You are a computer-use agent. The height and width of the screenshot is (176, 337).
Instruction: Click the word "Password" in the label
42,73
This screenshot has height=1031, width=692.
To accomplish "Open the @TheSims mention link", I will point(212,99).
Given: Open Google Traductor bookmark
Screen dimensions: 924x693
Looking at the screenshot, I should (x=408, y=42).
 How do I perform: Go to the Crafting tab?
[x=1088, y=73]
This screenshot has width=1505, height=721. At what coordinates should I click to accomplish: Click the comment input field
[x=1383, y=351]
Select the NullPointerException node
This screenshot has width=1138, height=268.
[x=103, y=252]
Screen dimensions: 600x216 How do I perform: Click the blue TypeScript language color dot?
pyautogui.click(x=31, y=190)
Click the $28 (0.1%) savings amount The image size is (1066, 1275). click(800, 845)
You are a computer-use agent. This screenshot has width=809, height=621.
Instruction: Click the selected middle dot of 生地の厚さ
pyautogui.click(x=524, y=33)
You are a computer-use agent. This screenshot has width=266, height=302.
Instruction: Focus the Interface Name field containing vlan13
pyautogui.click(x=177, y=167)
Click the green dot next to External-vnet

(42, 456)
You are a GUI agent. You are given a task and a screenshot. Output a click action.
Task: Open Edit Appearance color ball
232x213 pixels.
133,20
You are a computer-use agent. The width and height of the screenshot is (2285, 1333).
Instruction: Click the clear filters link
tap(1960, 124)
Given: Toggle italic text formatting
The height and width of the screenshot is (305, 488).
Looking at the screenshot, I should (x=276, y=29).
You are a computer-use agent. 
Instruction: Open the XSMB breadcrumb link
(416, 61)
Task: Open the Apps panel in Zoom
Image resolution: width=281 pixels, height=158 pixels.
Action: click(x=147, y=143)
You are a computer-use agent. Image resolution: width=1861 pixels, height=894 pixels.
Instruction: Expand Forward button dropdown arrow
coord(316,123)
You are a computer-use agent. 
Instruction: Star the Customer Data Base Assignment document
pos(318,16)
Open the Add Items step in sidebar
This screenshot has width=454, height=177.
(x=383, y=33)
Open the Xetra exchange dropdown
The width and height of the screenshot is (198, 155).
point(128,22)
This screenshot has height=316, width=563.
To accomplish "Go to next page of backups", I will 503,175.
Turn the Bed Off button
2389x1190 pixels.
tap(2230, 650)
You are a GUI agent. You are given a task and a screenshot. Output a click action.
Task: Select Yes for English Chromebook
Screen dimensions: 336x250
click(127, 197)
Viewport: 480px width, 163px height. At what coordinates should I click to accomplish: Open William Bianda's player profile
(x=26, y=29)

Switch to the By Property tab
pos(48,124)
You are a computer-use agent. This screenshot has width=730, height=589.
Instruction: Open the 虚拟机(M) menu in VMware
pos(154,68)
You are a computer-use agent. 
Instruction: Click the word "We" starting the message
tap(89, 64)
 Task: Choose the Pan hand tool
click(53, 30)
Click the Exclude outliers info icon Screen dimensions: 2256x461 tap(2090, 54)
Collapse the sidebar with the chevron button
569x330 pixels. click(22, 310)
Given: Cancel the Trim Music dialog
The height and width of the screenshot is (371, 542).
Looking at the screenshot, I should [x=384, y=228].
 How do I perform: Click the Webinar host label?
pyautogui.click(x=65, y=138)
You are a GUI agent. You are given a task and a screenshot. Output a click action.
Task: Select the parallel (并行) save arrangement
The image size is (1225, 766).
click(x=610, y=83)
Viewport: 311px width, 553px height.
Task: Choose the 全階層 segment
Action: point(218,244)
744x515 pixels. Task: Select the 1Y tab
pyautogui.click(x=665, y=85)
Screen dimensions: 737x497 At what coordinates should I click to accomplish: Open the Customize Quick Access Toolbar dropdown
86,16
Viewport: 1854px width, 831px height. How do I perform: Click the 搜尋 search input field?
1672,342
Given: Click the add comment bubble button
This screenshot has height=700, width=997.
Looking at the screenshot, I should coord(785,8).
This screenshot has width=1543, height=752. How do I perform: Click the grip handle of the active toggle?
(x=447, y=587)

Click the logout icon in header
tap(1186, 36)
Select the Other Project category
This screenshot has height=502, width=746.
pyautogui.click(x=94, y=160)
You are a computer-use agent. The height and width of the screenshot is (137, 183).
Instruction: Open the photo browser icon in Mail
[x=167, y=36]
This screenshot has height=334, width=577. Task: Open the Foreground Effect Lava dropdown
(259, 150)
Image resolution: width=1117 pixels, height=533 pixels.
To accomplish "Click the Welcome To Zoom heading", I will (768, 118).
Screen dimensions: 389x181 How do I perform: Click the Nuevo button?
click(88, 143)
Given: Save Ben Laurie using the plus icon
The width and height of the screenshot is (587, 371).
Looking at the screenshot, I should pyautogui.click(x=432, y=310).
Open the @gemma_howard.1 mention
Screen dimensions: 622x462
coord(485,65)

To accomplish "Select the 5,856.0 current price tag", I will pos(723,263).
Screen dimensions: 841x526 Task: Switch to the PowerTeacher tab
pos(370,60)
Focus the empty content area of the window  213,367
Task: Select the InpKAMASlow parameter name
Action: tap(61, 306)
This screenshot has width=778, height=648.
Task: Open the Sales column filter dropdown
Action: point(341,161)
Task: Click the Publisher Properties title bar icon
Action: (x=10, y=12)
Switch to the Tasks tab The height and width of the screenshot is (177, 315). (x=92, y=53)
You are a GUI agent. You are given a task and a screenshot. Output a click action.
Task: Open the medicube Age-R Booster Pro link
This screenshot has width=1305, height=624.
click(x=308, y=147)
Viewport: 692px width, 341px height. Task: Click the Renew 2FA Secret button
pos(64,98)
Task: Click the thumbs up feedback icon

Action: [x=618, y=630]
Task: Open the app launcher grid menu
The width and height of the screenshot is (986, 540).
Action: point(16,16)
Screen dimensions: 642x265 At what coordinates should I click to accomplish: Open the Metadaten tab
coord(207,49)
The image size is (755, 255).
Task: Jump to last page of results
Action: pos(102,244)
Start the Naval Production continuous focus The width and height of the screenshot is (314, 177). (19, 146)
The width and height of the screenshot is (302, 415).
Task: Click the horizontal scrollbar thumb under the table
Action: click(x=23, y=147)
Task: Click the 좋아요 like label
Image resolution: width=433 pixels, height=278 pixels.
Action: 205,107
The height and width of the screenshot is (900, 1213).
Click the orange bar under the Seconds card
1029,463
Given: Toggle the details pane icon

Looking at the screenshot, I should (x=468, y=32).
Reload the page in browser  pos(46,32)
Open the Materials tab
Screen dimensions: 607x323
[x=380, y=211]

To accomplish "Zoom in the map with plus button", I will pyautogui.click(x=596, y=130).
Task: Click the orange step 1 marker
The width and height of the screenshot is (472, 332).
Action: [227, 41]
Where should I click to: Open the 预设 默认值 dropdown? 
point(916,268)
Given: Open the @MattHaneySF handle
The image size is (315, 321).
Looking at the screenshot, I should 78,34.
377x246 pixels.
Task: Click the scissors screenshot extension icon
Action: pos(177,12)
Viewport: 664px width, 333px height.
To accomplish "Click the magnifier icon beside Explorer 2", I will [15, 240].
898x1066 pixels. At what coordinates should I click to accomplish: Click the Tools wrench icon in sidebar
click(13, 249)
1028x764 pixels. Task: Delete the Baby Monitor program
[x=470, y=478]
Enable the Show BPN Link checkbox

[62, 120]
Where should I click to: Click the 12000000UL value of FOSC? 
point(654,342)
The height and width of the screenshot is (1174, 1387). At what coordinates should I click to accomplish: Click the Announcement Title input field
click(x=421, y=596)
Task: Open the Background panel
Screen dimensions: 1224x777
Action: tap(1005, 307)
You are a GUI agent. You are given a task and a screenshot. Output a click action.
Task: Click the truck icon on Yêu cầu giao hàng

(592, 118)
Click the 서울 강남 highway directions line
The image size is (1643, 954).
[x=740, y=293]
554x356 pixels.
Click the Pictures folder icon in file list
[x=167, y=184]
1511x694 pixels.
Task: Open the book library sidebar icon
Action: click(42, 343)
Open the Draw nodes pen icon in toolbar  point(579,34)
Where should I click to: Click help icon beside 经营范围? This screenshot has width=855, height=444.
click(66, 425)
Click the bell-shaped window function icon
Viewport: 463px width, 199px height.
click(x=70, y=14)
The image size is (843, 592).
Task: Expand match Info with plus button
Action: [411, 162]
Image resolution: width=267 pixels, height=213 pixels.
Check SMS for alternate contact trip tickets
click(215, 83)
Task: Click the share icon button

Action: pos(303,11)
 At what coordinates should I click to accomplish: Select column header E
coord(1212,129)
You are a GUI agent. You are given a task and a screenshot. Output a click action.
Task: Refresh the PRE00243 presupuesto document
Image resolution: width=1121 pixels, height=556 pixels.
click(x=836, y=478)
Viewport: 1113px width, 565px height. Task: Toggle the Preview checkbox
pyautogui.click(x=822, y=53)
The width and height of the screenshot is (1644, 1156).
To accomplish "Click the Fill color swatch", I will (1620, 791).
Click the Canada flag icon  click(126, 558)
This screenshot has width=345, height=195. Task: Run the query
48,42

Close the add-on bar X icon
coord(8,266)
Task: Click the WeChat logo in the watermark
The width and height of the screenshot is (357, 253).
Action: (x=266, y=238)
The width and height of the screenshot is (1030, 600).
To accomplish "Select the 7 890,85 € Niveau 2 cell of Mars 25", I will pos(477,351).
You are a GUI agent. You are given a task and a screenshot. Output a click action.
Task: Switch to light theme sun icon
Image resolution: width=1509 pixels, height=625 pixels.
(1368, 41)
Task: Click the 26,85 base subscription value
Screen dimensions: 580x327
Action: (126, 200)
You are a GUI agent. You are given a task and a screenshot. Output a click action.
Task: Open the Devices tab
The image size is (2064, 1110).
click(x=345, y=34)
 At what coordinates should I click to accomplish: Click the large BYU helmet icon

§ §

**Problem details:** Can you copy out, word for word, the lines starting at the one that contains "This screenshot has height=316, width=563." and ending at the one that contains "pos(48,124)"?

**Reply:**
This screenshot has height=316, width=563.
To accomplish "Go to next page of backups", I will 503,175.
Turn the Bed Off button
2389x1190 pixels.
tap(2230, 650)
You are a GUI agent. You are given a task and a screenshot. Output a click action.
Task: Select Yes for English Chromebook
Screen dimensions: 336x250
click(127, 197)
Viewport: 480px width, 163px height. At what coordinates should I click to accomplish: Open William Bianda's player profile
(x=26, y=29)

Switch to the By Property tab
pos(48,124)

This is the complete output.